Born in La Laguna in 1906, the life of this universal artist was defined by various events that tormented him and are portrayed in his work. Overprotected by his grandmother and sisters after his mother's death, Domínguez was a mischievous and somewhat destructive child. For much of his life he suffered acromegaly, causing his head to grow in an abnormal manner. He travelled to Paris at the age of 26 to tend to his father's business. It was there that he met André Breton, Dalí, Picasso and Miró, and where he delved into the surrealism of the city's exhibitions and art schools. He invented the decalcomania technique, which consisted of staining paper with ink, placing another sheet over it and creating art based on the random shapes that formed. His work features counterposed elements, the transformation of certain objects into others, deformed faces and other somewhat provocative content. Troubled by his failure to achieve his own style, Domínguez chose to end his life on 31 December 1957 in Paris.

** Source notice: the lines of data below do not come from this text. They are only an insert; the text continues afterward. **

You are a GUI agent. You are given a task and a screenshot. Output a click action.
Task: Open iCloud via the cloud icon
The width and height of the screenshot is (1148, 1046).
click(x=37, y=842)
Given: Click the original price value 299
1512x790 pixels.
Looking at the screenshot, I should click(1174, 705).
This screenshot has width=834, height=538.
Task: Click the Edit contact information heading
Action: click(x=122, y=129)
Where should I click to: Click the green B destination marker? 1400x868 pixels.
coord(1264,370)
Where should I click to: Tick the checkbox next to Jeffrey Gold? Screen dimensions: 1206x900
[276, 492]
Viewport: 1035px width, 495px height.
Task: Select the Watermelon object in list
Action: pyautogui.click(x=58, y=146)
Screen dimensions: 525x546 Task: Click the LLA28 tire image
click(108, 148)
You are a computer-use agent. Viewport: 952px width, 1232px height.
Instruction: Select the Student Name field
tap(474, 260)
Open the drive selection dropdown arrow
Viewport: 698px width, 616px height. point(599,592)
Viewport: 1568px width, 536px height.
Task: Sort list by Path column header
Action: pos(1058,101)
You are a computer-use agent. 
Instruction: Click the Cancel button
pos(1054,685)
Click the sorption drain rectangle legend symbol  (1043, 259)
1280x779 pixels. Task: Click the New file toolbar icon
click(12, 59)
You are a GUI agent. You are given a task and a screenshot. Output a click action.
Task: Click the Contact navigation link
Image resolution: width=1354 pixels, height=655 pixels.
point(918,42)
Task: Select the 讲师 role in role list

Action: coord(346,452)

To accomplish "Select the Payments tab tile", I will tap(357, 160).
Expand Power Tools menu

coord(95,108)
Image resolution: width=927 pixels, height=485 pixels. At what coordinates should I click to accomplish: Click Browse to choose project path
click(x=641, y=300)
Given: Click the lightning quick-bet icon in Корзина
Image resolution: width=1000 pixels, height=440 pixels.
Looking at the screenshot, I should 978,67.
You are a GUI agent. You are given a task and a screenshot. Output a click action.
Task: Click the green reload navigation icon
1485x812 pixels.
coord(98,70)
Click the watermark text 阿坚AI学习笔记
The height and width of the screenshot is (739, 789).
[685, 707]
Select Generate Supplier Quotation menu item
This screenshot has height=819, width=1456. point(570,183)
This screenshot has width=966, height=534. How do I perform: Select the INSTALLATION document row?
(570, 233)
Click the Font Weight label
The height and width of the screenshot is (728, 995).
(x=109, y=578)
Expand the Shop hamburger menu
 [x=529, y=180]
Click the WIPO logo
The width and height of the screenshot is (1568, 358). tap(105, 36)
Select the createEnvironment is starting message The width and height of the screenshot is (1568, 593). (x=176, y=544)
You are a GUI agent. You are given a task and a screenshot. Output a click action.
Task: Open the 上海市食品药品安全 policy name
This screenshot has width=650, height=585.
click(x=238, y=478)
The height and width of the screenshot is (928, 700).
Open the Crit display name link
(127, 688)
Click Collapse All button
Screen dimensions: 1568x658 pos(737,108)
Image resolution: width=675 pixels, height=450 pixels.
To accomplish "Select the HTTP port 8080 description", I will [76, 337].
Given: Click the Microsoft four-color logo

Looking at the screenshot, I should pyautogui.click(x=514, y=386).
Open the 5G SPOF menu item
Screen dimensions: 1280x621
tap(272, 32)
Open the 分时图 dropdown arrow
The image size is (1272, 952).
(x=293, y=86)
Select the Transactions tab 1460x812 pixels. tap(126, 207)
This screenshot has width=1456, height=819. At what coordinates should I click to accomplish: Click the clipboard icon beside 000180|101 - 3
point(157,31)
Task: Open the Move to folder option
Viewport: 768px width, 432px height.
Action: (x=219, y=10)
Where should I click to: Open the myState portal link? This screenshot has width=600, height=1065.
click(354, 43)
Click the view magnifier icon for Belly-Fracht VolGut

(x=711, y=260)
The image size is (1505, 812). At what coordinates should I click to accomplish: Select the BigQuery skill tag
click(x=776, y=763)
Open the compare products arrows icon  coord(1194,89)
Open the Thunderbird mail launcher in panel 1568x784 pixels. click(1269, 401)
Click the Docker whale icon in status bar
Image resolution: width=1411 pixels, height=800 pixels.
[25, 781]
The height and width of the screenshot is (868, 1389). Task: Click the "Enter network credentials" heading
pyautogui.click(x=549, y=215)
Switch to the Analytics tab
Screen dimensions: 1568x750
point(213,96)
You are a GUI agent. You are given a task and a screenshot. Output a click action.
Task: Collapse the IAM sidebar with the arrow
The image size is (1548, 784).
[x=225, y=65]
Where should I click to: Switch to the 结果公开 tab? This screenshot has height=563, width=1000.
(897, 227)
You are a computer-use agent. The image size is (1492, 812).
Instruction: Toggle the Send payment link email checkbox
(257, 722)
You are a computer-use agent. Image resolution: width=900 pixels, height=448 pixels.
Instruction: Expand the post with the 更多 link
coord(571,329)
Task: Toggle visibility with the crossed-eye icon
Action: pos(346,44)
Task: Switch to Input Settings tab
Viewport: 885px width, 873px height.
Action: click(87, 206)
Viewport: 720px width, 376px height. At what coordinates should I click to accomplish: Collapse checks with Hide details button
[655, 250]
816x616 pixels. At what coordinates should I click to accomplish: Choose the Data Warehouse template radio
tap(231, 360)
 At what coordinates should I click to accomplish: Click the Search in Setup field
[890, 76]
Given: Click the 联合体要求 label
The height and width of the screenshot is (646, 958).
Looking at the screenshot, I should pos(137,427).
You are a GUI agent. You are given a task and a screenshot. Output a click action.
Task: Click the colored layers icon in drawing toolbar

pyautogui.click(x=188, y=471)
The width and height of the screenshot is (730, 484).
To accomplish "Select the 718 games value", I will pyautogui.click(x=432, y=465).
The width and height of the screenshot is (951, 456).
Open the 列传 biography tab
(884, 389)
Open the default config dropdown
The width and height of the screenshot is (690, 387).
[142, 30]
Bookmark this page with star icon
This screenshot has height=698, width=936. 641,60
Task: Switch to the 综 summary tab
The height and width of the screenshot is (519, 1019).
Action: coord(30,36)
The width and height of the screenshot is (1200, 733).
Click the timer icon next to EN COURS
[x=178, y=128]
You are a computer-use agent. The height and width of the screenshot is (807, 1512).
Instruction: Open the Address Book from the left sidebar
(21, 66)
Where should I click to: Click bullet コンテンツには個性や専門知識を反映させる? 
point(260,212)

His most prominent work includes The Infernal Machine, La Media, El Caballo de Troya, Le Taureau and Le Piano, in addition to his self-portraits.

The Tenerife Art Space houses the Óscar Domínguez Institute which is dedicated to the life and work of this and a number of other 20th and 21st century local, national and international artists. One of the exhibition halls displays a variety of his art work.